Problem requirements: Retype the records in full, and please keep the pictures out of the copy.

Screenshot grounding data:
——————

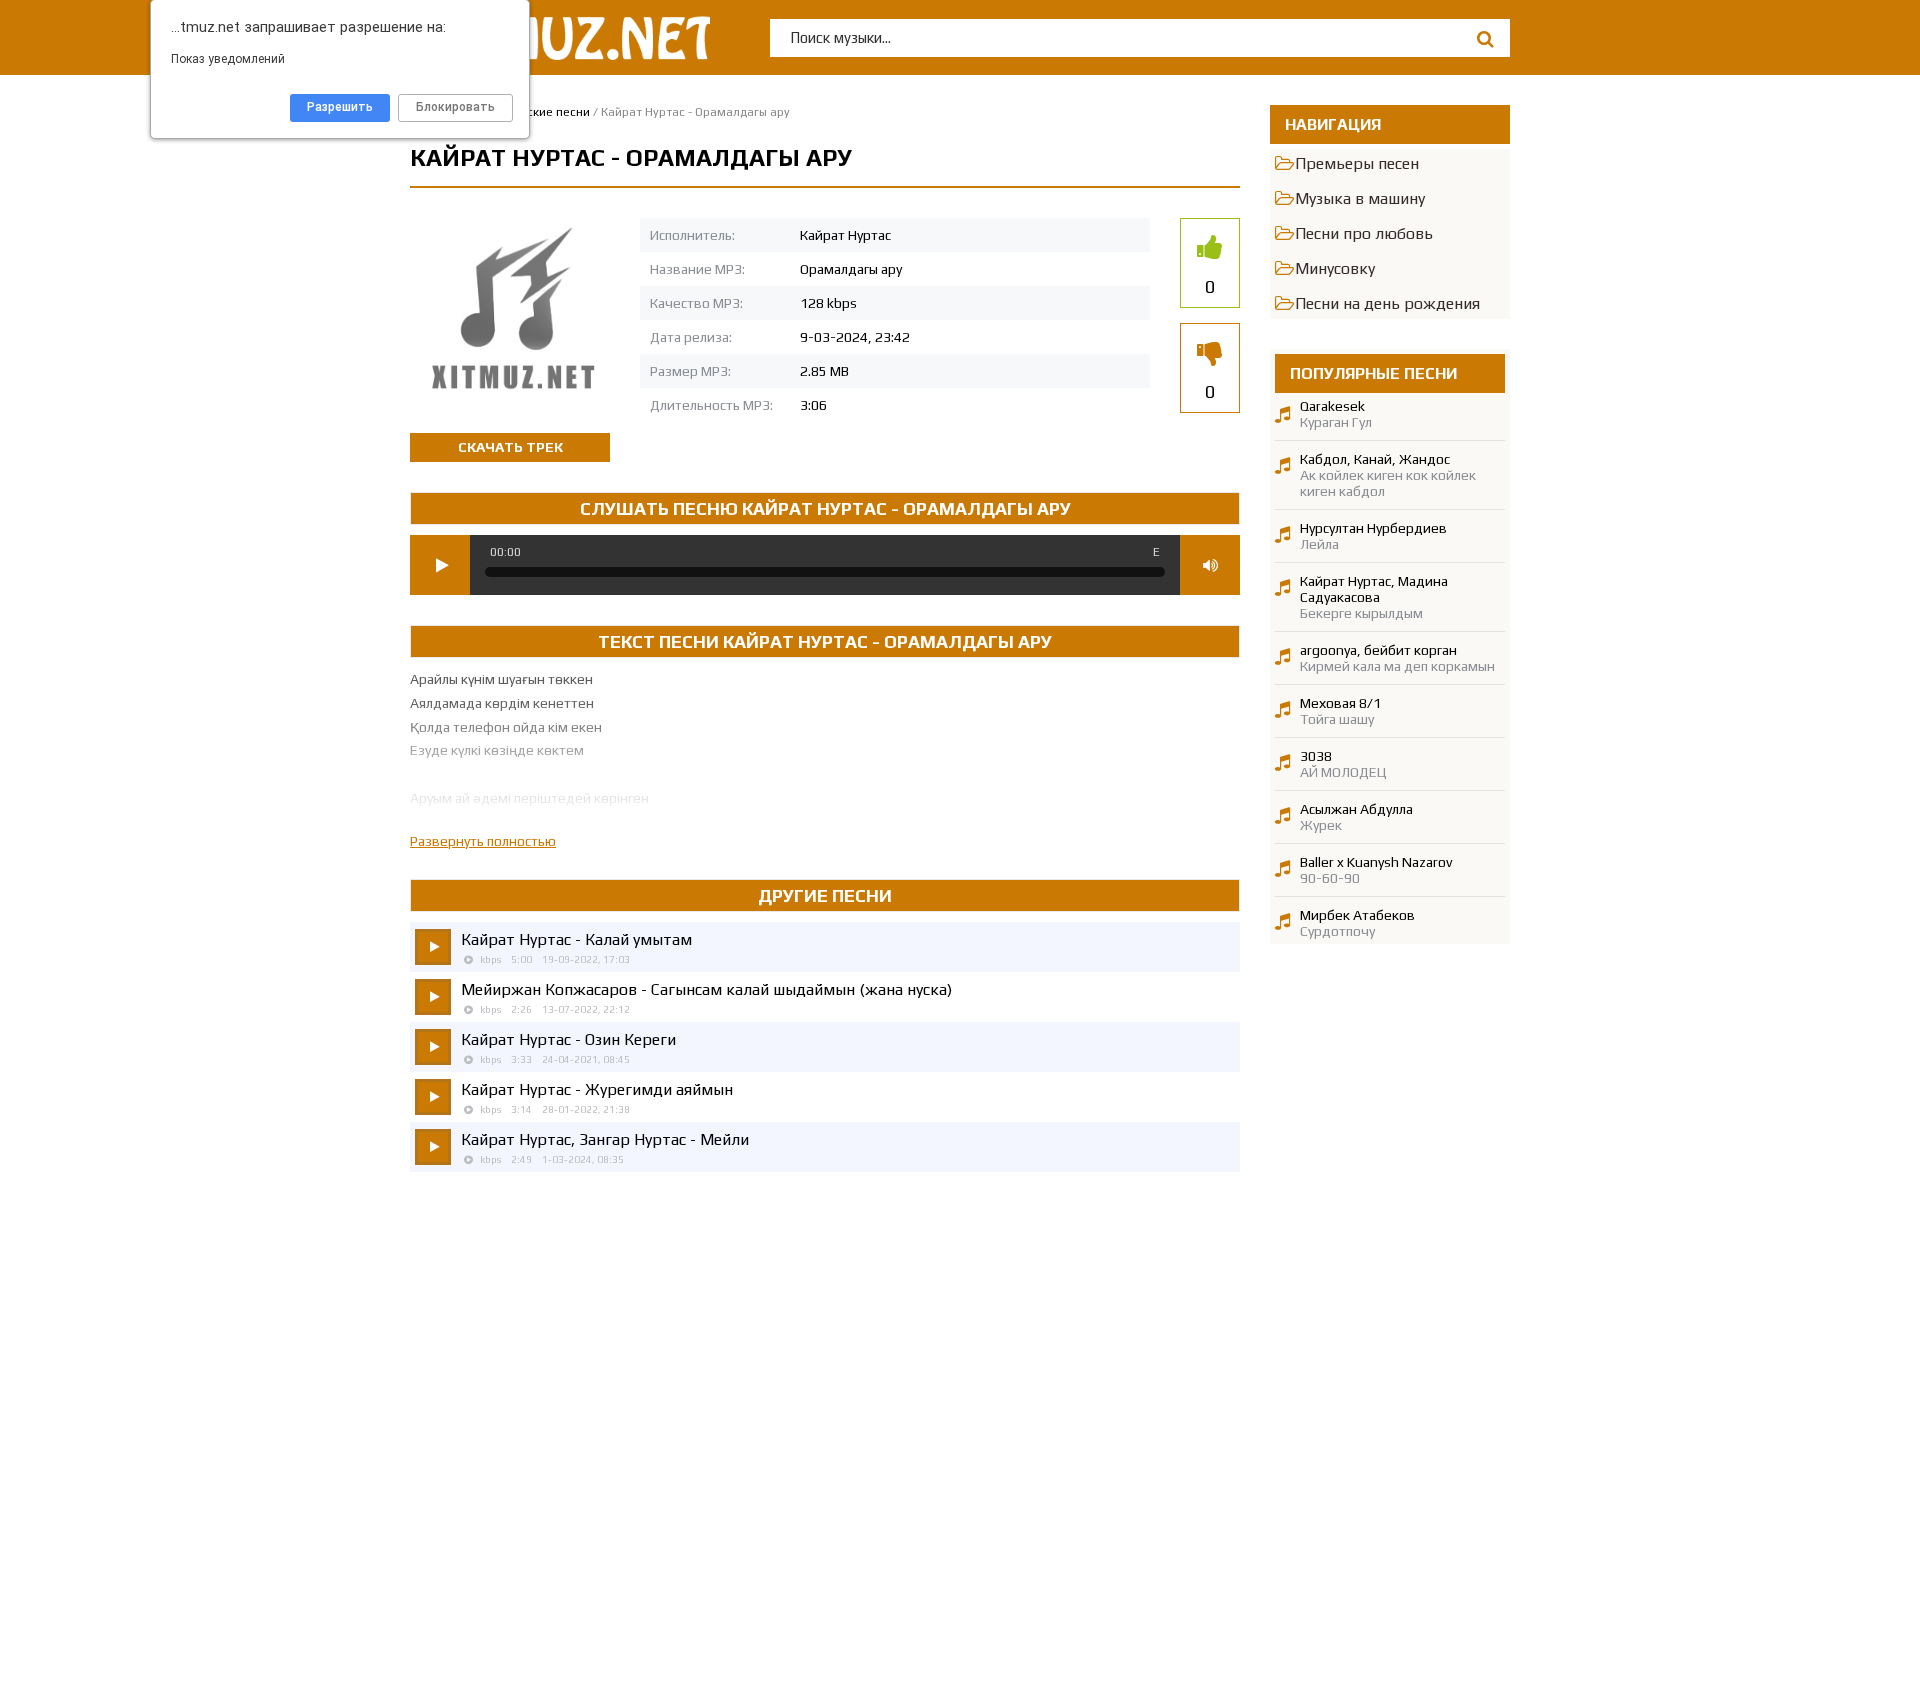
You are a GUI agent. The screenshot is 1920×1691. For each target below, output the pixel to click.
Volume (1210, 565)
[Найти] (1485, 38)
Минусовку (1335, 268)
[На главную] (560, 37)
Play (440, 565)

——————

Output:
You are a GUI agent. The screenshot is 1920×1691. For each target below, output the pixel to click.
Volume (1210, 565)
[Найти] (1485, 38)
Минусовку (1335, 268)
[На главную] (560, 37)
Play (440, 565)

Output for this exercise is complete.